*** Source material ***

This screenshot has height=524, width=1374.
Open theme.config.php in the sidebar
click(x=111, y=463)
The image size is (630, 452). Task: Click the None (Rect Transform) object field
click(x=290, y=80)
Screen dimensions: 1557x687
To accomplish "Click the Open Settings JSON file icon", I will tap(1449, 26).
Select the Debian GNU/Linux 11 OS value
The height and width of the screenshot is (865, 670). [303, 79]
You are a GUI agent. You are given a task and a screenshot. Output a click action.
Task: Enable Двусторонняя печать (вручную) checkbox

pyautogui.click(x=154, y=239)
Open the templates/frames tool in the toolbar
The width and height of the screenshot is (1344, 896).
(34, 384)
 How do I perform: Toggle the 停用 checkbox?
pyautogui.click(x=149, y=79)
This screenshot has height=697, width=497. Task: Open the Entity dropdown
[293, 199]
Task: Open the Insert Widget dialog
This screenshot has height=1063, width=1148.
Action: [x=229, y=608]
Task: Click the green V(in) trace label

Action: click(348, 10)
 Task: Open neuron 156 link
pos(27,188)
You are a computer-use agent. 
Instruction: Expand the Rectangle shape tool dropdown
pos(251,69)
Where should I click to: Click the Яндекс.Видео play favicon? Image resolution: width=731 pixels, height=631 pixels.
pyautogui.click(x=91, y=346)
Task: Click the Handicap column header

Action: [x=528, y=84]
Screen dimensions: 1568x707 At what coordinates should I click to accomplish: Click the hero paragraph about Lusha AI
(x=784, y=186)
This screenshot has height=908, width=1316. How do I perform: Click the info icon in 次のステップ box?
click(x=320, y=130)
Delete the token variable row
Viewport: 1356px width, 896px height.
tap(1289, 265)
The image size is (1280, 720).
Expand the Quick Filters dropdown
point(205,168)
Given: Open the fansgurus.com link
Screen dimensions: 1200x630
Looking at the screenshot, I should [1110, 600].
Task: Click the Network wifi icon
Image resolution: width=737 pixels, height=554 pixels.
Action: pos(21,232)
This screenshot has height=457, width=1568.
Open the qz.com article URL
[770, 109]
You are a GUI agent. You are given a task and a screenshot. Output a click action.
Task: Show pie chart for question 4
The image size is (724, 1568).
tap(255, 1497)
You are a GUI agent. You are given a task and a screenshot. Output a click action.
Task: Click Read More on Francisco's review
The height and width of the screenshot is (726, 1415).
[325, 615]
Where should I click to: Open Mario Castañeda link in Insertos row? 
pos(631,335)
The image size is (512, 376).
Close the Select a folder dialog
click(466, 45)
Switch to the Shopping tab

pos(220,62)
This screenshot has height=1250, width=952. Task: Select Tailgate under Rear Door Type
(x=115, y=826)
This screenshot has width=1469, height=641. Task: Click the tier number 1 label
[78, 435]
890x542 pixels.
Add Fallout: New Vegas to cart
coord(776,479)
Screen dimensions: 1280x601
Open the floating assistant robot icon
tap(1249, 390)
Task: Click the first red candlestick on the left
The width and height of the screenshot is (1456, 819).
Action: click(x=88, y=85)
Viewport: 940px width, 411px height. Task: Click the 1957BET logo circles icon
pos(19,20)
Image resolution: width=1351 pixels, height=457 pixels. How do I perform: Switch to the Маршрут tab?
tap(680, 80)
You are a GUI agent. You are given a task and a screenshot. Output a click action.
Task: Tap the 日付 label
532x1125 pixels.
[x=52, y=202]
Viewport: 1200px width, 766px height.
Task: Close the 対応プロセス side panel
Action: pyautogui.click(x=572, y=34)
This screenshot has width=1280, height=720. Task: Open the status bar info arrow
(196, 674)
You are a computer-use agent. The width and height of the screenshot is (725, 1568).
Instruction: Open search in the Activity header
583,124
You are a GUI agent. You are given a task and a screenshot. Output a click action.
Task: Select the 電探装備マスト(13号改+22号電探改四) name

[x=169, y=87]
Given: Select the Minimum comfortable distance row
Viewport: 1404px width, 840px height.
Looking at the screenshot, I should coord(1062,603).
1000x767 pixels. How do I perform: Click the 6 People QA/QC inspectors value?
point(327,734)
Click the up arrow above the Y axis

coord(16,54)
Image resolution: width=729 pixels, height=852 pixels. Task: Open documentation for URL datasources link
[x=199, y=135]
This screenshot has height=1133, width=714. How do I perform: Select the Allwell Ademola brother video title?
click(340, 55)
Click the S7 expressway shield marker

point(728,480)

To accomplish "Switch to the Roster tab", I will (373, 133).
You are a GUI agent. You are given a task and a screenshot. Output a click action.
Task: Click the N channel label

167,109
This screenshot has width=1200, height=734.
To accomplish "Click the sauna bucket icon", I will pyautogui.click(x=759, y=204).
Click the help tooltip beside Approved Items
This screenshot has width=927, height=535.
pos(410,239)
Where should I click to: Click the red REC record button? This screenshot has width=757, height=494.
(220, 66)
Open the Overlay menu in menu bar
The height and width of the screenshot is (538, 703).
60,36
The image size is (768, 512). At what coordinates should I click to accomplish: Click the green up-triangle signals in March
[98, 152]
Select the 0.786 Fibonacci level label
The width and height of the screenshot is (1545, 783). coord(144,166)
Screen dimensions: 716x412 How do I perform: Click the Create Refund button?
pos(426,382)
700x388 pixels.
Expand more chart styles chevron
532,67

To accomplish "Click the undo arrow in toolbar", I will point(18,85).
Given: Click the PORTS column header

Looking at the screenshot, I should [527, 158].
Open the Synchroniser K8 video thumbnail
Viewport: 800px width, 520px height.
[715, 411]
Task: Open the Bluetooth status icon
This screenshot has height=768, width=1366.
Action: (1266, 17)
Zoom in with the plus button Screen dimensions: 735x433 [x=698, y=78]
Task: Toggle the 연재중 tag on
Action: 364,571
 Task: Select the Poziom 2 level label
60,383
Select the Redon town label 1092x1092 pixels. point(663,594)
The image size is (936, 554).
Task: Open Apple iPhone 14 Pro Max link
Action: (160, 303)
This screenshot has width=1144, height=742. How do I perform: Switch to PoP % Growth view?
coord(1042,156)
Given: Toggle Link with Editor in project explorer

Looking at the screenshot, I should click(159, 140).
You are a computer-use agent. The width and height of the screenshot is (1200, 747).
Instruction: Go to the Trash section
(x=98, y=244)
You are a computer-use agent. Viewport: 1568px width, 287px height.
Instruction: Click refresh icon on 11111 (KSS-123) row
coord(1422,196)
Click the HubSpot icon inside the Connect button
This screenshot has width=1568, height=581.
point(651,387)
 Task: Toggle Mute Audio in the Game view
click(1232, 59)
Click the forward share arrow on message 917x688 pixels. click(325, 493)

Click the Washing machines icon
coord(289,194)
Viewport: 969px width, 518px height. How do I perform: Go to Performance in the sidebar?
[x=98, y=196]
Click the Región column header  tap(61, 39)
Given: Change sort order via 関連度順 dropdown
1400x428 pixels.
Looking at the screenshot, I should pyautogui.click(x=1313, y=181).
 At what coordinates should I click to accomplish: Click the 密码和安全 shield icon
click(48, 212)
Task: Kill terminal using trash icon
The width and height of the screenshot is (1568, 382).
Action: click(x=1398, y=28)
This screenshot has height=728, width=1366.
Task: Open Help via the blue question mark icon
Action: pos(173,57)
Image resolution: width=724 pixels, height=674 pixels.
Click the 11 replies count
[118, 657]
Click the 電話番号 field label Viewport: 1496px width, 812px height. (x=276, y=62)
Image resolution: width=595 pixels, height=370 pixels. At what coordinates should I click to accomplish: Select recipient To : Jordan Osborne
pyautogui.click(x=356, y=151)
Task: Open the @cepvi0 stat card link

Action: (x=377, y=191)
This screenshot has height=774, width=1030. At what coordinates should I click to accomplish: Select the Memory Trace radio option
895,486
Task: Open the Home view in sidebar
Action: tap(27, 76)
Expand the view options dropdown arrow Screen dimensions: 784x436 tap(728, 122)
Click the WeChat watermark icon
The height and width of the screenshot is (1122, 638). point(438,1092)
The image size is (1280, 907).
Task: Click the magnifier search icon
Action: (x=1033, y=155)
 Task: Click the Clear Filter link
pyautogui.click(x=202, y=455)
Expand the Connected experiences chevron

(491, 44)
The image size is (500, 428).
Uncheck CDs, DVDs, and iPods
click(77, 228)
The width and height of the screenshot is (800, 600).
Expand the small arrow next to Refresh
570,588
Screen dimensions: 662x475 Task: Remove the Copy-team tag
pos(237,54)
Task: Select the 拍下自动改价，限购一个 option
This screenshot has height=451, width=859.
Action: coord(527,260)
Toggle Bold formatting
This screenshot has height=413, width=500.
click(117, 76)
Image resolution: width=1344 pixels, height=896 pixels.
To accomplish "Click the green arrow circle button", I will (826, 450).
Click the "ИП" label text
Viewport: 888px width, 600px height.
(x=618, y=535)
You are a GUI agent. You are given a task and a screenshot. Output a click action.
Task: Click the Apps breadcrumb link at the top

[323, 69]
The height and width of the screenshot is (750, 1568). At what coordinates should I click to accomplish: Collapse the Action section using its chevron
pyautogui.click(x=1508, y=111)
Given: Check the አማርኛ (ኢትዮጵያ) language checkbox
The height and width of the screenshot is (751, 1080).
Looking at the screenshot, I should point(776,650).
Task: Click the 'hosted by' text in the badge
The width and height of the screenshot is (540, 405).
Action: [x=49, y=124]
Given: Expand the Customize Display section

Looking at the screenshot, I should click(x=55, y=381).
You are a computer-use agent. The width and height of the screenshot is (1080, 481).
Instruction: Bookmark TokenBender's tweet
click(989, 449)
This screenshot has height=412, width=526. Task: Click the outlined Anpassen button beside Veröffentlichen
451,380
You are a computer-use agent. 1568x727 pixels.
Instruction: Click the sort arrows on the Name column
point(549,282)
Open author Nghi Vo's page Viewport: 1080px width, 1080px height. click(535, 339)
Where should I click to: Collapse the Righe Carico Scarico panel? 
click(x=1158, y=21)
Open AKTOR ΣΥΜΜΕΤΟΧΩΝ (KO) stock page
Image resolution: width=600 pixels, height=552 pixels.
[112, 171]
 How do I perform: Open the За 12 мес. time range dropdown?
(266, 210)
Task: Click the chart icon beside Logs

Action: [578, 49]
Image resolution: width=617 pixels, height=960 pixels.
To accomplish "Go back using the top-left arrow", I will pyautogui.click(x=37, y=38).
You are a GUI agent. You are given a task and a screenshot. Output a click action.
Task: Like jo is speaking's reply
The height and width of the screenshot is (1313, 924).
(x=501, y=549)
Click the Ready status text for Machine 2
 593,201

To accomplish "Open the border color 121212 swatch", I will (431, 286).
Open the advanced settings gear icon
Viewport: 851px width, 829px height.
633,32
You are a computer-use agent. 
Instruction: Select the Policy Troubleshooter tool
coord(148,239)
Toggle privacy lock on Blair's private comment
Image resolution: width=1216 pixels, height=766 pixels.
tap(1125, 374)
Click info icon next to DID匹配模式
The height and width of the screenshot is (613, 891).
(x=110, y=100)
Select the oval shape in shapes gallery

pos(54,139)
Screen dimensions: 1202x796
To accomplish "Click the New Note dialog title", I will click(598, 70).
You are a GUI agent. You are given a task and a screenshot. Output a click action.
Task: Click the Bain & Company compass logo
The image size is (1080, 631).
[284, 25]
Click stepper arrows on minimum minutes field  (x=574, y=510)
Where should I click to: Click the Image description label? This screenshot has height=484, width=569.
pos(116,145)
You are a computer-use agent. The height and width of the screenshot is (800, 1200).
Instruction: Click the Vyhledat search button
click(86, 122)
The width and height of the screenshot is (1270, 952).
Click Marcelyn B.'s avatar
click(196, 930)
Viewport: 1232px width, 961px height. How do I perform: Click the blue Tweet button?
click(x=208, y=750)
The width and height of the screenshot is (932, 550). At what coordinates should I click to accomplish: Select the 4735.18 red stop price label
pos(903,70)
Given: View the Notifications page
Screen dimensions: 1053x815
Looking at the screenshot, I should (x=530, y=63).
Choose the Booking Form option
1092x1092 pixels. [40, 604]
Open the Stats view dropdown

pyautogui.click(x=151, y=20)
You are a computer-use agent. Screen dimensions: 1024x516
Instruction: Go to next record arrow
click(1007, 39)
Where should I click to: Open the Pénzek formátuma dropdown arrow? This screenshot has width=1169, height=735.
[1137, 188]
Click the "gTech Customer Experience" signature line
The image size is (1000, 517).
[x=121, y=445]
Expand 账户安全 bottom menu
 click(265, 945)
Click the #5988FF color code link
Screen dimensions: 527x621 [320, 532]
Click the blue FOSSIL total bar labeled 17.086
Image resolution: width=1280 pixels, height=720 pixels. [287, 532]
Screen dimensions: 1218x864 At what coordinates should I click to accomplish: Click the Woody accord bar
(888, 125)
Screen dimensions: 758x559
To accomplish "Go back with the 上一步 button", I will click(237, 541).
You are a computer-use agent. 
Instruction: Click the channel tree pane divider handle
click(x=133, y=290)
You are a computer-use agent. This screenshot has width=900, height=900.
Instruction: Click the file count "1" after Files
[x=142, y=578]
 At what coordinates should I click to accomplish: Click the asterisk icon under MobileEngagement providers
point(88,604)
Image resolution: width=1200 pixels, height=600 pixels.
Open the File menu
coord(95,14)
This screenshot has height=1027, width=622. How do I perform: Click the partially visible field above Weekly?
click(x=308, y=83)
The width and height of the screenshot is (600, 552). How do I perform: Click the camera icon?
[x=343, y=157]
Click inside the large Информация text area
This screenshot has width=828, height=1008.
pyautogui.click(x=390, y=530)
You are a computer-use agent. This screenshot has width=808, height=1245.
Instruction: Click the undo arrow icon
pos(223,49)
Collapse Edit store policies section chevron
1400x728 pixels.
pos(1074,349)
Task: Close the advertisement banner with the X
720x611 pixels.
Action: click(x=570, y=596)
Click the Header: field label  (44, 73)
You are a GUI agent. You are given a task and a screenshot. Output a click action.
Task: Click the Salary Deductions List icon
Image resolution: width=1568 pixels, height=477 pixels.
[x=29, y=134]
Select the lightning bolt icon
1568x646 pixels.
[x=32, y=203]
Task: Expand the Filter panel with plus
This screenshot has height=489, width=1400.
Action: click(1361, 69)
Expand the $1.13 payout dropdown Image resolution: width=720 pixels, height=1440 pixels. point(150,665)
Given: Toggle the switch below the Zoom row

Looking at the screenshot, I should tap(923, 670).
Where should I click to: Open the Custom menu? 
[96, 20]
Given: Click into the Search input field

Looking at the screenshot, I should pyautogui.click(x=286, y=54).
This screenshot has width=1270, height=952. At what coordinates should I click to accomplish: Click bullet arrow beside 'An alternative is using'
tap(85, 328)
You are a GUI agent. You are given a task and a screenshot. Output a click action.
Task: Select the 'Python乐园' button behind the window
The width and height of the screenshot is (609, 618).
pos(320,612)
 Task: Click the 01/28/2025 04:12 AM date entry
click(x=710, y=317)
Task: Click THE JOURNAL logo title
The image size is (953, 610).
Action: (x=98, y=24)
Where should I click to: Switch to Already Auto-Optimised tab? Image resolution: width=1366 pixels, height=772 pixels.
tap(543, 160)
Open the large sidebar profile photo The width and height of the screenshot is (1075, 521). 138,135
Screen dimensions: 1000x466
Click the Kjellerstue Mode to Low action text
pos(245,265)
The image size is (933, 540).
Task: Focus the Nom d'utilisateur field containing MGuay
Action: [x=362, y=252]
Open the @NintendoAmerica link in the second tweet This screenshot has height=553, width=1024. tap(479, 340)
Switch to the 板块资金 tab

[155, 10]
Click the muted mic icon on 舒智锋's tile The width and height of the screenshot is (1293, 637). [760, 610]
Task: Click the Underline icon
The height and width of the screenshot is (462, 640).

***

▸ **Task to carry out**: Using the material above, find each line that holds "toolbar" and copy that line.

▸ **Output of the task**:
Open the templates/frames tool in the toolbar
To accomplish "Click the undo arrow in toolbar", I will point(18,85).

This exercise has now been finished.